Having seen the tragic trajectory of South Africa as a young man, Elon probably thinks it’s possible that there is only a small window for humanity to leave the planet. I am reminded of the scene from First Man where, at the end of the 1960s, as Western men, farmboy test pilots and Paperclipped rocket scientists, embark on their seminal, still unmatched accomplishment of visiting another world, left-wing activists protest Neil Armstrong as “Whitey On the Moon,” before the camera cuts, both picture and sound, from the rhythmic protest song to an ethereal orchestral hit and the gigantic Saturn V rocket. Elon observes the subsequent cultural collapse from that moment, along with the collapse in birthrates among intelligent people, and realizes that the talent base and civilizational supports to successfully exit the planet may only exist for a brief time into the future, before mankind and the West, drunk on one of its periodic moral panics, slips back to the historical norm of a Malthusian, zero-sum existence.
Musk’s life is dominated by an overwhelming sense of urgency to accomplish his goals, not animus towards others. Elon, like most founders, holds shadows of these views somewhat contingently — strong opinions, lightly held in the face of evidence. He loves brinksmanship as a strategy to get what he wants. If the regime allows him to leave the planet and does not disrupt his ambitions, he will leave them in peace. If they do not, he will destroy them by, among other things, publicizing the lies upon which the regime is built. His two-steps-forward, one-step-back repeated bit on Twitter demonstrates both his willingness to burn the regime to the ground, but also work with them if they leave him alone. After all, replacing the regime as a Red Caesar would push his Mars timeline back significantly. According to the algorithm, it’s best to eliminate that step unless absolutely necessary. SpaceX began with Elon attempting to buy used Russian ICBM’s, and in less than 20 years he has exceeded even the mighty Saturn V, with a smaller team and less money, creating the most powerful machine in world history:
The regime should not underestimate his pitiless determination if they get in his way.

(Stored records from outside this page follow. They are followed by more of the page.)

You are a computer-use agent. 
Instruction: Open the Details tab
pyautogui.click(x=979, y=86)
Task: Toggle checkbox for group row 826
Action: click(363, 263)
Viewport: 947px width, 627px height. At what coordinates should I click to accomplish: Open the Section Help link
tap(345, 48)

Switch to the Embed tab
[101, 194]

Isaacson may be sensitive to this as he is of New Orleans Jewish descent, a particular community with its own racial skeletons in the closet. Fully accepted among Louisiana’s polyglot elite, the largely antebellum Sephardic community prospered as merchants in the Big Easy, distributing the agricultural plenty of the Americas in the hemisphere’s largest port, and as privileged elites were politically conservative in the region. Jewish families were more likely to own slaves than other Louisianans, and were among the most enthusiastic supporters of the Confederacy, especially its ambitions, in victory, of building a new mercantile Rome centered around the Caribbean. Louisiana and Florida were the two states who first elected, through their legislatures, Jewish US Senators in the mid-1800s, and Louisianan Judah Benjamin was the first Jewish person to serve in an American president’s cabinet, in three different roles, as Jefferson Davis’ Attorney General, Secretary of State, and Secretary of War, and widely seen as Davis’ second-in-command in the war effort. Suspected as a conspirator in Lincoln’s assassination, the colorful Benjamin fled to England after the war where he became a recognized expert on English law. Musk’s penchant for breaking rules, operational focus, and will-to-power reminded me of one of my favorite infamous Louisiana characters, Jewish fruit entrepreneur and patron of Tulane University, Sam “The Banana Man” Zemmuray (subject of an amazing rags-to-riches biography). His United Fruit Company raised an army among the ruffians of the French Quarter, including the larger than life mercenary Lee Christmas of Livingston Parish, to invade and conquer Central American governments hostile to his property rights, giving us the idiom “banana republic.”